Oh Stuff Your Brassica Oleracea Capitata!

~Julius Caesar.

Cabbage is often eaten in Indian, especially South Indian, cuisines.
 
A "staple" crop is one from which one gains a large proportion of one's caloric needs, and as such cabbage could never provide the nutritional value to replace grains, pulses, or root crops. A cuisine based on cabbage would make you malnourished and constipated, but at least you could levitate on the force of the gas you'd pass all day long :p
 
A "staple" crop is one from which one gains a large proportion of one's caloric needs, and as such cabbage could never provide the nutritional value to replace grains, pulses, or root crops. A cuisine based on cabbage would make you malnourished and constipated, but at least you could levitate on the force of the gas you'd pass all day long :p

I agree on malnourishment, but since when did fibers cause constipation and fart? Isn't it the opposite?
 
I agree on malnourishment, but since when did fibers cause constipation and fart? Isn't it the opposite?

It's the complex sugars and maybe some sulfur compounds brassica varieties tend to have, from what I heard... The sugars feed the guts bacterias, and well...

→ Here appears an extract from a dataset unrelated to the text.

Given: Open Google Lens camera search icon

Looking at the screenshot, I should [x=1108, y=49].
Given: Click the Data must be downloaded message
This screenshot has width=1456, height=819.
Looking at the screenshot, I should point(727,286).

It's why beans, musical fruits.
 
A "staple" crop is one from which one gains a large proportion of one's caloric needs, and as such cabbage could never provide the nutritional value to replace grains, pulses, or root crops. A cuisine based on cabbage would make you malnourished and constipated, but at least you could levitate on the force of the gas you'd pass all day long :p

I was going to say something similar: staple crops tend to be grains (millet, wheat, rice) or starches (taro, potato, breadfruit). It's impossible for a leafy green like cabbage to be a true staple.

As an important food source, on the other hand...cabbage still is that in many, many cultures.